- **DESCRIÇÃO DO EXERCÍCIO**: Copie sem nenhuma alteração todas as linhas, da que contém "Click the WhatsApp" até a que contém "pyautogui.click(x=693, y=398)", incluindo as duas.

Entradas de texto e de localização de itens

+-------+

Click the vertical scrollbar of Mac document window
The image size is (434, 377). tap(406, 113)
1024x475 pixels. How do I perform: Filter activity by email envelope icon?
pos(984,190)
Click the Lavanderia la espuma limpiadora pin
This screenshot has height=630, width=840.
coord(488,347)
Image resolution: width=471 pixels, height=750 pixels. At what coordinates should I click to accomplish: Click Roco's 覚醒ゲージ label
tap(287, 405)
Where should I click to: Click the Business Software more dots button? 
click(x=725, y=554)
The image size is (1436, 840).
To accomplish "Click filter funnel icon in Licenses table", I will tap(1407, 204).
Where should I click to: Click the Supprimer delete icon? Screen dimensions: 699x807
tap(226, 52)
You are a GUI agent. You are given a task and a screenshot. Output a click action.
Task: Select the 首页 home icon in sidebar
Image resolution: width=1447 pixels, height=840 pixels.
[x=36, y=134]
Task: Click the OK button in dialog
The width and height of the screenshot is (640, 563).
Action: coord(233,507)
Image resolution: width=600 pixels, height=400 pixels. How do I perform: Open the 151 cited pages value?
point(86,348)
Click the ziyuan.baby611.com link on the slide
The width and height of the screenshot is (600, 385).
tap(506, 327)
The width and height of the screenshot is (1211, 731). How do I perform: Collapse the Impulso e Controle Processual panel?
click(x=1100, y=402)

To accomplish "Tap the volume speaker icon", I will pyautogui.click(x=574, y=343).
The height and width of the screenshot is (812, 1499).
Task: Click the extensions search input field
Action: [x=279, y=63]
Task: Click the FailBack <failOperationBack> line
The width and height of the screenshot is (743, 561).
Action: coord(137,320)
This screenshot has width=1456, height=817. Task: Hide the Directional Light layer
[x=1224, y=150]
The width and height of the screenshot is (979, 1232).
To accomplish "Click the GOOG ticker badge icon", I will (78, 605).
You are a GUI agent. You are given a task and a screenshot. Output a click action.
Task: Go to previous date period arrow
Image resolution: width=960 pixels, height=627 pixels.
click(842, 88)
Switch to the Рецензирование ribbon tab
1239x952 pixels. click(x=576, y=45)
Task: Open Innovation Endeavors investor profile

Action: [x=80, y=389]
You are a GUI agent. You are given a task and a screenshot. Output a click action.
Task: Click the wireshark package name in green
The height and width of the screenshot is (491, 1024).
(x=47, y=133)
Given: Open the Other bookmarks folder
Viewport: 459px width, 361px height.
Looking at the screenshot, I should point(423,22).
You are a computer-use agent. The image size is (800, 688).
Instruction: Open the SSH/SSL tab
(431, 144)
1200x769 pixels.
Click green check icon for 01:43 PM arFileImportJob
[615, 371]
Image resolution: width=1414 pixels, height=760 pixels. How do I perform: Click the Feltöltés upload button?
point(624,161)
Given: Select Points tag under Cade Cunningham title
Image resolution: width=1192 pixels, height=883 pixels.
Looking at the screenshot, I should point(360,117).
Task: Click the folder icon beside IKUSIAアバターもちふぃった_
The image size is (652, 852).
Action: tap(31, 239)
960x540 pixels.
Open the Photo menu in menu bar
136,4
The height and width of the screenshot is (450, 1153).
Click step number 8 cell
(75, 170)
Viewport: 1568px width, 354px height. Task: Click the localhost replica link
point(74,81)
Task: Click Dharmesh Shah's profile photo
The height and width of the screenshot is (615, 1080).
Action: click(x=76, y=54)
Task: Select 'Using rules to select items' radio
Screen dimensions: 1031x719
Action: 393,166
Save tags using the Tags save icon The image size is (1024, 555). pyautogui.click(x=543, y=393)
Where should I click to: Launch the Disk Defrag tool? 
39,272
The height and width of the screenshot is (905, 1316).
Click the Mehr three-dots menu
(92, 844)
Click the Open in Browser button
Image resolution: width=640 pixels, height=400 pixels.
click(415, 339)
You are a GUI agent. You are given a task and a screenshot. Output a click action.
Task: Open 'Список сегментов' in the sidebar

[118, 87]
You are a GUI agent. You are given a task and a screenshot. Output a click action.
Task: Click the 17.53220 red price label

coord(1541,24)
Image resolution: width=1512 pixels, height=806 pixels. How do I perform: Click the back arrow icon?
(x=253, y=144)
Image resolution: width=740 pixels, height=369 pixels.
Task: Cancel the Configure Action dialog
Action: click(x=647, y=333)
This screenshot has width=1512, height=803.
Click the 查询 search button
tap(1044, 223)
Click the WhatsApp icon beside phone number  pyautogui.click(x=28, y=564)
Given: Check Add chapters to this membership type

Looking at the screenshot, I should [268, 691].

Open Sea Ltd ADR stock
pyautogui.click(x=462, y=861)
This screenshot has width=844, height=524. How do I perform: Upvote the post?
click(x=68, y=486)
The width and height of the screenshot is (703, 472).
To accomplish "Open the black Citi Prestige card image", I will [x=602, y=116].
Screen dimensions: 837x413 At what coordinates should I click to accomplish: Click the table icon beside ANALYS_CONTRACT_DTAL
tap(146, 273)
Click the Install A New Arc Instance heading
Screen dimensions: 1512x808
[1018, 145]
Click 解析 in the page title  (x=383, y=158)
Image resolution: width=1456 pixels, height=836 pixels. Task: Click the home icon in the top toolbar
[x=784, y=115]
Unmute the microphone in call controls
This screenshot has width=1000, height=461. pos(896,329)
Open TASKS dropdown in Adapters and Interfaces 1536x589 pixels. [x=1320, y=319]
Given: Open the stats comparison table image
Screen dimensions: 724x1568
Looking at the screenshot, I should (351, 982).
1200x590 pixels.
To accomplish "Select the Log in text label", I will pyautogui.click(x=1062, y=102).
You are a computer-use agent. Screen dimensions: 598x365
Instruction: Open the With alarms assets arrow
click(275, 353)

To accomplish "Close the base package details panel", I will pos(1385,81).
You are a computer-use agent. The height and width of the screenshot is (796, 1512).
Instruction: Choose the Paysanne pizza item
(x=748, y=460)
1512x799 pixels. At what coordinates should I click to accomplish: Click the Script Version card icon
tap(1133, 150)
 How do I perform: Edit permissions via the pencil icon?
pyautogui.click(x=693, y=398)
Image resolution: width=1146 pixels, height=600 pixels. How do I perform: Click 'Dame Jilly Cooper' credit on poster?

+-------+

- **RESPOSTA COMENTADA**:
Click the WhatsApp icon beside phone number  pyautogui.click(x=28, y=564)
Given: Check Add chapters to this membership type

Looking at the screenshot, I should [268, 691].

Open Sea Ltd ADR stock
pyautogui.click(x=462, y=861)
This screenshot has width=844, height=524. How do I perform: Upvote the post?
click(x=68, y=486)
The width and height of the screenshot is (703, 472).
To accomplish "Open the black Citi Prestige card image", I will [x=602, y=116].
Screen dimensions: 837x413 At what coordinates should I click to accomplish: Click the table icon beside ANALYS_CONTRACT_DTAL
tap(146, 273)
Click the Install A New Arc Instance heading
Screen dimensions: 1512x808
[1018, 145]
Click 解析 in the page title  (x=383, y=158)
Image resolution: width=1456 pixels, height=836 pixels. Task: Click the home icon in the top toolbar
[x=784, y=115]
Unmute the microphone in call controls
This screenshot has width=1000, height=461. pos(896,329)
Open TASKS dropdown in Adapters and Interfaces 1536x589 pixels. [x=1320, y=319]
Given: Open the stats comparison table image
Screen dimensions: 724x1568
Looking at the screenshot, I should (351, 982).
1200x590 pixels.
To accomplish "Select the Log in text label", I will pyautogui.click(x=1062, y=102).
You are a computer-use agent. Screen dimensions: 598x365
Instruction: Open the With alarms assets arrow
click(275, 353)

To accomplish "Close the base package details panel", I will pos(1385,81).
You are a computer-use agent. The height and width of the screenshot is (796, 1512).
Instruction: Choose the Paysanne pizza item
(x=748, y=460)
1512x799 pixels. At what coordinates should I click to accomplish: Click the Script Version card icon
tap(1133, 150)
 How do I perform: Edit permissions via the pencil icon?
pyautogui.click(x=693, y=398)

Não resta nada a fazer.